The Georgia Department of Corrections developed GHOST, a system that integrates data from over a dozen detection systems to identify and track illegal phones in prisons. The system contributed to the identification and deactivation of nearly 8,000 contraband devices, reducing analysis times from months to 20 minutes.

Hybrid technology, not LLM monoculture

One of the most relevant findings from the analysis of recognized cases is the combined use of different AI techniques. None of the most successful projects relies exclusively on LLMs or generative AI. Non-generative machine learning models, rule-based systems, graph databases, and optimization algorithms frequently appear in combination with generative components.

The city of Taoyuan, Taiwan, replaced static traffic control systems with an AI-based adaptive network. Cameras with YOLO object recognition and edge computing analyze traffic in real time and adjust signals accordingly. Emergency response times dropped from 4 minutes to 45 seconds. The system saves 49,000 liters of fuel per year and reduces CO2 emissions by 111 tons.

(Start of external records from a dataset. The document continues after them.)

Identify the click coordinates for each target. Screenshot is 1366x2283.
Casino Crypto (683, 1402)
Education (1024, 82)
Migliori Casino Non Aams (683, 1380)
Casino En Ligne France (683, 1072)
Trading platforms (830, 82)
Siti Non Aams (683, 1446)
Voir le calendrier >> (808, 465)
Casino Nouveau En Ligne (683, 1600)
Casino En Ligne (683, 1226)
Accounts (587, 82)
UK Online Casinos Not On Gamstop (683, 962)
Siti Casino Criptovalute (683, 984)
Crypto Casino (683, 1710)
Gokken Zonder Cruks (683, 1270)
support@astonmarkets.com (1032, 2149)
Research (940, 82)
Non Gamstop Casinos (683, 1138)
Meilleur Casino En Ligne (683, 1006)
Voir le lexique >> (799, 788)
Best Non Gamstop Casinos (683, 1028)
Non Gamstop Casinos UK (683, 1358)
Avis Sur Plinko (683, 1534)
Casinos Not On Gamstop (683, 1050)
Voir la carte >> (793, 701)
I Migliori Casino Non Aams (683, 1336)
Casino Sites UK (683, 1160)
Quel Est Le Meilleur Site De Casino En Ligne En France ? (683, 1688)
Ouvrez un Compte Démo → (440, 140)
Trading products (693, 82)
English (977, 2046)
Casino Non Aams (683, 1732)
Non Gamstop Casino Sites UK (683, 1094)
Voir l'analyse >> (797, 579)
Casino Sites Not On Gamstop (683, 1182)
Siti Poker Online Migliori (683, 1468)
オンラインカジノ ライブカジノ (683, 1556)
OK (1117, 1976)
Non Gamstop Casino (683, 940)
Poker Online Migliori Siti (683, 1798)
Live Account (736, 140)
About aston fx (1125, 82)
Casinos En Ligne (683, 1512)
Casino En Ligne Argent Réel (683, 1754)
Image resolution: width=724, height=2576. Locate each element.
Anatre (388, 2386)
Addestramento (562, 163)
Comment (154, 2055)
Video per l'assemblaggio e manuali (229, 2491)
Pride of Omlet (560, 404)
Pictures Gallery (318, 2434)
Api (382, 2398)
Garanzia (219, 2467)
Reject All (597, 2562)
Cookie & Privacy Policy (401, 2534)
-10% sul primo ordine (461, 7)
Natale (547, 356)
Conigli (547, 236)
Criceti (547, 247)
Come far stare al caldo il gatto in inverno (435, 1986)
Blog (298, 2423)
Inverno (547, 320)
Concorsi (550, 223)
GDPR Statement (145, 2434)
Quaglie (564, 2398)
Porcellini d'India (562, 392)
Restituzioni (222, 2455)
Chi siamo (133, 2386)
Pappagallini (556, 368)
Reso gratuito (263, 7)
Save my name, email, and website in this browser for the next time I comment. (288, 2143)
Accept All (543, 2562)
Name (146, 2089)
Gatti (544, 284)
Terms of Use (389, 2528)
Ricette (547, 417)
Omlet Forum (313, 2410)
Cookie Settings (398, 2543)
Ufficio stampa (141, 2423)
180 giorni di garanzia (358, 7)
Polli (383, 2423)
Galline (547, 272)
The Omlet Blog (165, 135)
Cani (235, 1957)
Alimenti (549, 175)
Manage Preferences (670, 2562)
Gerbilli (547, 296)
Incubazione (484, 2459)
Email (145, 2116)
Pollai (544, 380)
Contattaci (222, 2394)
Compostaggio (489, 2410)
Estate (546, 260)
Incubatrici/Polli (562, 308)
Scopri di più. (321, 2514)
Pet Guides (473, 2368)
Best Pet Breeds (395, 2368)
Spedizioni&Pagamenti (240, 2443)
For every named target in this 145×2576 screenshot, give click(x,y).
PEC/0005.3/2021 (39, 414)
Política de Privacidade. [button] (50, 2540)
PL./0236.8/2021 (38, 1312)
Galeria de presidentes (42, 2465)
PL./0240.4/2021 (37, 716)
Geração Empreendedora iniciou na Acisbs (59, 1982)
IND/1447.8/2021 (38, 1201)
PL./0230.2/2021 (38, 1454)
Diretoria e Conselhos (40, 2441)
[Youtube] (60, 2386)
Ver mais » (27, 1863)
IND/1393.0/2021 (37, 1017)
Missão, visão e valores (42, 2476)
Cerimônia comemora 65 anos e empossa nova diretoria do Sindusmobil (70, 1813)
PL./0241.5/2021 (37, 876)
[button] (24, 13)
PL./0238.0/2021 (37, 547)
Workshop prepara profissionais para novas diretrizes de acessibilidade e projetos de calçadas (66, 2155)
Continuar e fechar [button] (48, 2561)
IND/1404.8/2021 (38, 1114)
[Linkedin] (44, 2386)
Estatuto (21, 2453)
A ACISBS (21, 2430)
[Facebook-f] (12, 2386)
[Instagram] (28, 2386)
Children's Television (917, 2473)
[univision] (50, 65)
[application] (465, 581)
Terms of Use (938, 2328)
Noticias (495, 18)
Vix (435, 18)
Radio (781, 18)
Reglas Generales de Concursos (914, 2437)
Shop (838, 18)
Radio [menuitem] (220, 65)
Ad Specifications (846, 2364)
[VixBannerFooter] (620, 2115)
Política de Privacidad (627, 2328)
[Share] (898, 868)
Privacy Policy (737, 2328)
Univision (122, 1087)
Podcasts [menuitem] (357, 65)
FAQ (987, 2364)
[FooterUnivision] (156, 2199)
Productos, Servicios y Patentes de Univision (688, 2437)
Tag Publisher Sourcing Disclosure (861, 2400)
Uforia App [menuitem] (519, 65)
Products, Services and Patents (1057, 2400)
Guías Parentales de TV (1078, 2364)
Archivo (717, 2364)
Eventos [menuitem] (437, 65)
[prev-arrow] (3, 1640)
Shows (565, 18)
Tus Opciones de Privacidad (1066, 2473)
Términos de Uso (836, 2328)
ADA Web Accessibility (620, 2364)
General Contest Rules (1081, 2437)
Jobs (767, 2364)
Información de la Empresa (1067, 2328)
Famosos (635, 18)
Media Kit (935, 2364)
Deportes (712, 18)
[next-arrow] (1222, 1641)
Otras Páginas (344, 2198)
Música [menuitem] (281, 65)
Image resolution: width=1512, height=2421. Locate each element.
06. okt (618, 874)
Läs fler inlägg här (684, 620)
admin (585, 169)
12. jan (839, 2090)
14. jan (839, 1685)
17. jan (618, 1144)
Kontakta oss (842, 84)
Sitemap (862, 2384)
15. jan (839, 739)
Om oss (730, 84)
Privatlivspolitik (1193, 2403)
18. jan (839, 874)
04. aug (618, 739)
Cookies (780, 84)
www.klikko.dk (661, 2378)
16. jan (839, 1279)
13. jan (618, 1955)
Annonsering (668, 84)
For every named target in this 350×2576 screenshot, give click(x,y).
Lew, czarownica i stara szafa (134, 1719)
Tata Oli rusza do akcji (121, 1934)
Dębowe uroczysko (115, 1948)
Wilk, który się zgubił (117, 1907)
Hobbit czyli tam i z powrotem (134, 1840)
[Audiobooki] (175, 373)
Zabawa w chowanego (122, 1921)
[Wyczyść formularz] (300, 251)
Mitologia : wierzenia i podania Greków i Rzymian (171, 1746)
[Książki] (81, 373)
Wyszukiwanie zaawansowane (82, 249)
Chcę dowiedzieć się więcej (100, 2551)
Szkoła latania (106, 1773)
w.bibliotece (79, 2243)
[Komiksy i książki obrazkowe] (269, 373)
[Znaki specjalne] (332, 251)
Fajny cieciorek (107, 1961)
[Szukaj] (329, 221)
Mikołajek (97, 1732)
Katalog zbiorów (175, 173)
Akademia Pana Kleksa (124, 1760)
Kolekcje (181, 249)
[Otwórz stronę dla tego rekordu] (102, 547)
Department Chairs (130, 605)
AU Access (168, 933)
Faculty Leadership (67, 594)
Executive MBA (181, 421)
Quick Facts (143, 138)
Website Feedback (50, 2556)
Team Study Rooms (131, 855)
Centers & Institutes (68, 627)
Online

The Dubai Police developed a training program based on VR crime scenes with interactive forensic tools and automated performance analysis. Post-training assessment scores increased by 32.8%, real-case performance improved by 57.2%, and the total cost over five training cycles was 826,558 AED less than the traditional method.

What makes these projects different

The projects that deliver results share several structural characteristics. They start from a specific operational problem with defined KPIs, not from a generic "efficiency" goal. They integrate AI with foundational organizational and technological improvements: data consolidation, process unification, integration of systems that previously worked in silos. They incorporate responsible AI practices from the design phase, which accelerates adoption and reduces legal challenges. They are designed to be scalable and replicable: the Taoyuan case, for example, inspired the national program and led to the creation of a knowledge-sharing platform among cities.

The "build vs buy" model in successful cases is almost always hybrid: commercial cloud services combined with open source tools and internal development, calibrated to the specific needs of the public mission. Projects developed entirely in-house often do so for reasons of digital sovereignty or data security, not for lack of commercial alternatives.

The main lesson is as simple as it is hard to apply: AI in the public sector does not deliver value when used to do the same thing as before slightly faster. It delivers value when it solves a real bottleneck, with clear metrics, in an organizational context ready to change how it works.